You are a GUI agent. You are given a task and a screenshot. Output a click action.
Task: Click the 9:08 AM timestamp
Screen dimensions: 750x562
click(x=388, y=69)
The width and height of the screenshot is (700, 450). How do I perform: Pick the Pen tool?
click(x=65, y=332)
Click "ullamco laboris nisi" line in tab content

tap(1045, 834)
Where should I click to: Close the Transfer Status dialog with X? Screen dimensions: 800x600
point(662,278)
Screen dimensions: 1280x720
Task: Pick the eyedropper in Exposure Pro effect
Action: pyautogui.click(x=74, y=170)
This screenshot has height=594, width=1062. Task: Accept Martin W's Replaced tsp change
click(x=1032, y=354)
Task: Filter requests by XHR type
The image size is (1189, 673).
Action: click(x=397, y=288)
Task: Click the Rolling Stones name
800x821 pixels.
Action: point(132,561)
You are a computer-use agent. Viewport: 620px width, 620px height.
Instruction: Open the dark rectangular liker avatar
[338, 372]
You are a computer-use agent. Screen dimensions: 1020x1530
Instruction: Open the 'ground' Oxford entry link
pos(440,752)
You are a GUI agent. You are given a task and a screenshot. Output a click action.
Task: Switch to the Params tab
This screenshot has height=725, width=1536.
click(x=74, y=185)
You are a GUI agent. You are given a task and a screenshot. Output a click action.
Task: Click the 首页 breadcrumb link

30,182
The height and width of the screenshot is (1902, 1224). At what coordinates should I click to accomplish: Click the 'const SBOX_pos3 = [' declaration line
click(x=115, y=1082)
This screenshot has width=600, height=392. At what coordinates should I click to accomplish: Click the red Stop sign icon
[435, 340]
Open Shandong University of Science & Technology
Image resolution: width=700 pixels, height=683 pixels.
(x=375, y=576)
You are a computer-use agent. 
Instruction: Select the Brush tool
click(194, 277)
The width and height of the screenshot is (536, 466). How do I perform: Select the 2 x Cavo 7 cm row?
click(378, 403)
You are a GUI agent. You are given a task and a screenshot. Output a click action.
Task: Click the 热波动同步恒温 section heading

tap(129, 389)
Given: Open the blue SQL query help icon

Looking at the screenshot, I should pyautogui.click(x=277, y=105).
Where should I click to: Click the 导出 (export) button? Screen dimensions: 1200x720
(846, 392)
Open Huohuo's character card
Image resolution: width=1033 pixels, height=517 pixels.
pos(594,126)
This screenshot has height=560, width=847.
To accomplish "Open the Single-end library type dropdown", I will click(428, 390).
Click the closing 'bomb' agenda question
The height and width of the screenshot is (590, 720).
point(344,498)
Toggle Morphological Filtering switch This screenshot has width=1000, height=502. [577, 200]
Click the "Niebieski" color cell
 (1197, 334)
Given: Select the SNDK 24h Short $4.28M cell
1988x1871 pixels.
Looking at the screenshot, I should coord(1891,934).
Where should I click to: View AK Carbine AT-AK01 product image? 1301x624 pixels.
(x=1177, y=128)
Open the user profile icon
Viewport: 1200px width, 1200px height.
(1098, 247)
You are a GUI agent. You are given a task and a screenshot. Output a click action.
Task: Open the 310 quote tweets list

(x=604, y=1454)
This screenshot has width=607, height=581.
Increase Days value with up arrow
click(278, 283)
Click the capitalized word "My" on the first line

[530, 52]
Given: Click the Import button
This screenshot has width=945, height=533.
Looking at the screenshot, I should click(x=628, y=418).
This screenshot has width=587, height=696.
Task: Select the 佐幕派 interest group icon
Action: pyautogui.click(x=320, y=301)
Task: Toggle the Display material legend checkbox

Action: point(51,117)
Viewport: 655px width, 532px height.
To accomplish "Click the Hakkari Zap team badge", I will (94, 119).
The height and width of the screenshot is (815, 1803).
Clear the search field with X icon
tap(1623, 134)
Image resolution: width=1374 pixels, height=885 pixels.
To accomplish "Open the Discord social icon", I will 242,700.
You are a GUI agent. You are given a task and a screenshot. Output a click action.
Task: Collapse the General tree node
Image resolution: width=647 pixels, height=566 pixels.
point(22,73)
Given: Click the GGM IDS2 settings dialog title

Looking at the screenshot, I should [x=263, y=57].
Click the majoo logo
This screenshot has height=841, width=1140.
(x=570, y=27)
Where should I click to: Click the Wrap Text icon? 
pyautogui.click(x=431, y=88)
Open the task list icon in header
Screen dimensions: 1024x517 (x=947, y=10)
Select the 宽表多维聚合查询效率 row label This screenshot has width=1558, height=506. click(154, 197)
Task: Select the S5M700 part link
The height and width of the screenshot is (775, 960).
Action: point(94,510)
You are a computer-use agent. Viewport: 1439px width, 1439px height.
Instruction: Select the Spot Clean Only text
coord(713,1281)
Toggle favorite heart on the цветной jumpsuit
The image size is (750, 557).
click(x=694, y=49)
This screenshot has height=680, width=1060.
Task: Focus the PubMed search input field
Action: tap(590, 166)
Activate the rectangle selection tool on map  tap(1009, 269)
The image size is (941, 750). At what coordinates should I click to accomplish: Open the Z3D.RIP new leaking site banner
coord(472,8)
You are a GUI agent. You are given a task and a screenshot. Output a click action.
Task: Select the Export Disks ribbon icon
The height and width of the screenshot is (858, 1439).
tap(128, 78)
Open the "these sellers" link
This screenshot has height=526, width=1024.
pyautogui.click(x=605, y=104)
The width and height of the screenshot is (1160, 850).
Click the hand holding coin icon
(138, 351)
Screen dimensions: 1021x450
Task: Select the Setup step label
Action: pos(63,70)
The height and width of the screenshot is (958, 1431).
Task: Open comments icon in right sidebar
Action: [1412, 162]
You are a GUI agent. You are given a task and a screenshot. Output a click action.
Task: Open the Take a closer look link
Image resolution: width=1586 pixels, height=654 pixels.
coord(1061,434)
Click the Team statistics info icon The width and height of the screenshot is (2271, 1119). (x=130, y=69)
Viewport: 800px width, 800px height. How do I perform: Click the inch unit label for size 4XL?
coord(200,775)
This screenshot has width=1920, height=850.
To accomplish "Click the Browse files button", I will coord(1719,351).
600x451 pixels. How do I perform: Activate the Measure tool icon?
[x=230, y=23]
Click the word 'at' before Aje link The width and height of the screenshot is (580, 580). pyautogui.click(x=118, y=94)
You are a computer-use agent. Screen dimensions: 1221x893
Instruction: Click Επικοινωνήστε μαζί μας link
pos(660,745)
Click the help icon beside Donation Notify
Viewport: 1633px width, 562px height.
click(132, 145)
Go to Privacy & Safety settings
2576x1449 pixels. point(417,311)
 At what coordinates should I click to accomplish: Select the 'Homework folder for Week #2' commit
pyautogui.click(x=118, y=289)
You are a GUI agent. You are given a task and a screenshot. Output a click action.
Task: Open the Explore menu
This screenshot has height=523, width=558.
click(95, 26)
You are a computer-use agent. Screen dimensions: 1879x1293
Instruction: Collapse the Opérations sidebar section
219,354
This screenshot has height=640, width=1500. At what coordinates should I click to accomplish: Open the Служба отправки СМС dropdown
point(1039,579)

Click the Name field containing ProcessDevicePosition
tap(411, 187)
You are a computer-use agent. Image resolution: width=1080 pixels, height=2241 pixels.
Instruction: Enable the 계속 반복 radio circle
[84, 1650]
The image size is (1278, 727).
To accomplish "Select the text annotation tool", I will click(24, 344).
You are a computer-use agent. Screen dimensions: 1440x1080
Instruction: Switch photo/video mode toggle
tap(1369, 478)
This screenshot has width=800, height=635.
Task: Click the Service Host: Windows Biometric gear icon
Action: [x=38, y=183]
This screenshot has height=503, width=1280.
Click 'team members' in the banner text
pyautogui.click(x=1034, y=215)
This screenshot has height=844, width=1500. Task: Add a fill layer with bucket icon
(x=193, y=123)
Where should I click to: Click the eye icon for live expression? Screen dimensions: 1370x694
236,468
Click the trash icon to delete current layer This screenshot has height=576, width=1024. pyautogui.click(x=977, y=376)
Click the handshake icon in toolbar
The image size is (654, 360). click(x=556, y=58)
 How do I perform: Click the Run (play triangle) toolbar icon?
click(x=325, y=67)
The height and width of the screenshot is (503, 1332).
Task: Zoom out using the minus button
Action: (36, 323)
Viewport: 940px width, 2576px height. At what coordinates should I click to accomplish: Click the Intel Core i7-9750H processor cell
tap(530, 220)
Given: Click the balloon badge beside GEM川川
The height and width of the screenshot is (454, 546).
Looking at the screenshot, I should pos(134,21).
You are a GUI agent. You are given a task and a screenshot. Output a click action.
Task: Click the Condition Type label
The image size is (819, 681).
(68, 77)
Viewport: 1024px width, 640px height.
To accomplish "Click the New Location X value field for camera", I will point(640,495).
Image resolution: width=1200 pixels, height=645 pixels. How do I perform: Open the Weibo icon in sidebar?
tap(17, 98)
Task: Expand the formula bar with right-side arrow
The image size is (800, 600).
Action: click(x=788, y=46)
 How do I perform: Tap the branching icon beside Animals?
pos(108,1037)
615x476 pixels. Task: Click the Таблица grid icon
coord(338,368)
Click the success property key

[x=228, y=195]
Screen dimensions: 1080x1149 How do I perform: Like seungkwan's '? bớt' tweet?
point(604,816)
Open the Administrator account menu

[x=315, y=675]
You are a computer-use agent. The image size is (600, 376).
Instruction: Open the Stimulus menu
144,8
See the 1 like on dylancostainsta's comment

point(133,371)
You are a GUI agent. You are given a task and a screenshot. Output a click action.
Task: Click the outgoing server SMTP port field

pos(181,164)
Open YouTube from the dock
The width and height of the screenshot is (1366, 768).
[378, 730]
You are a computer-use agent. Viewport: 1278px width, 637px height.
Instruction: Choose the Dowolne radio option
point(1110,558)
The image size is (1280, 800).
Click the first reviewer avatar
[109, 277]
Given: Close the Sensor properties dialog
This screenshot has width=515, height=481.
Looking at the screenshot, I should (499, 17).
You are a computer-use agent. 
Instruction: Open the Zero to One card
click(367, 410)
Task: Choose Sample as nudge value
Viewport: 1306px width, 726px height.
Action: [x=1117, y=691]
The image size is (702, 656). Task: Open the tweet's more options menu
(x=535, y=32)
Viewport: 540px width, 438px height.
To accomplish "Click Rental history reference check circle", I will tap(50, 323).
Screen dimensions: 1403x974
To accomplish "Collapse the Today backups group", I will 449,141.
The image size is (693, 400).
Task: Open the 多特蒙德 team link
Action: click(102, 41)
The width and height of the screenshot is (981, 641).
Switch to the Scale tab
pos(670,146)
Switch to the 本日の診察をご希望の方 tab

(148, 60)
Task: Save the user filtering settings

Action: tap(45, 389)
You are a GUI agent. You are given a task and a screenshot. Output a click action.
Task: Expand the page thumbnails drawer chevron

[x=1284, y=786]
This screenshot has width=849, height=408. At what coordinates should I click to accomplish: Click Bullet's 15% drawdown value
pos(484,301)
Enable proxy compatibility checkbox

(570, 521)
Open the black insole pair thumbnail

--------------------------------

WHAT IS REQUIRED:
The lines above from the one with "Instruction: Collapse the" through the one with "You are a computer-use agent. Image" are to be duplicated exactly, ends included, with nothing added.

EXERCISE RESPONSE:
Instruction: Collapse the Opérations sidebar section
219,354
This screenshot has height=640, width=1500. At what coordinates should I click to accomplish: Open the Служба отправки СМС dropdown
point(1039,579)

Click the Name field containing ProcessDevicePosition
tap(411, 187)
You are a computer-use agent. Image resolution: width=1080 pixels, height=2241 pixels.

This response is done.